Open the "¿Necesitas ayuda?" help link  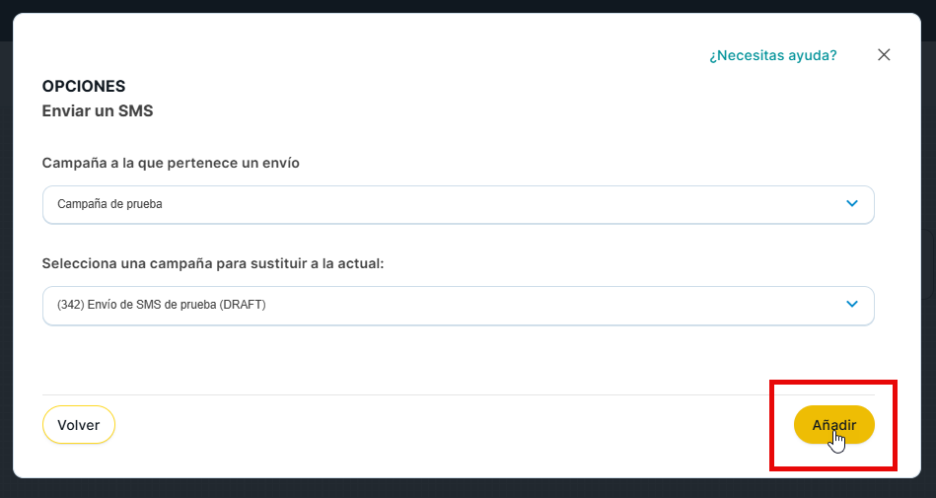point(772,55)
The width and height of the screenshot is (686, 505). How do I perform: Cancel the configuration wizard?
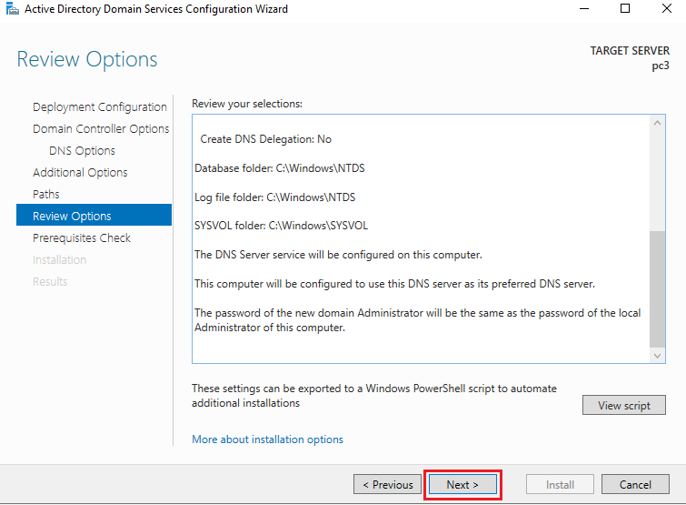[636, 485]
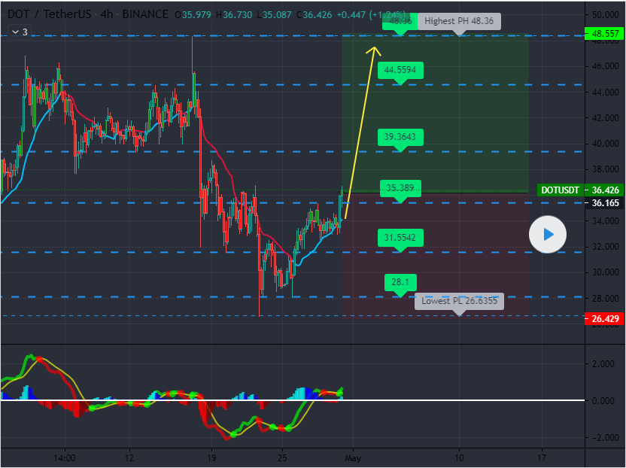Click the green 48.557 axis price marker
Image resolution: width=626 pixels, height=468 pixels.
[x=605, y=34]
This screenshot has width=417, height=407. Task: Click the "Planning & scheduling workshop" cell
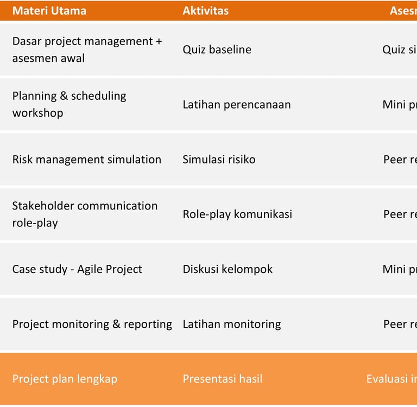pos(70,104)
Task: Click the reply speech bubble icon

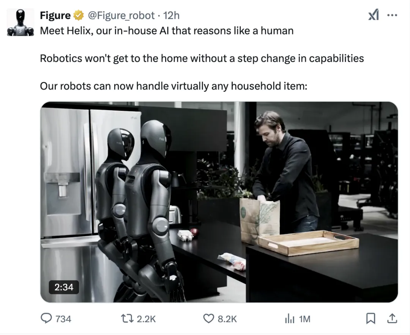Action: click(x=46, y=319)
========================
(What to do) Set down, word for word, the line that holds "This screenshot has" and all lines after it to the end of the entries above, but not the pictures.

(Answer to this exercise)
This screenshot has width=417, height=407. Task: Click the "Planning & scheduling workshop" cell
pos(70,104)
Task: Click the reply speech bubble icon

Action: click(x=46, y=319)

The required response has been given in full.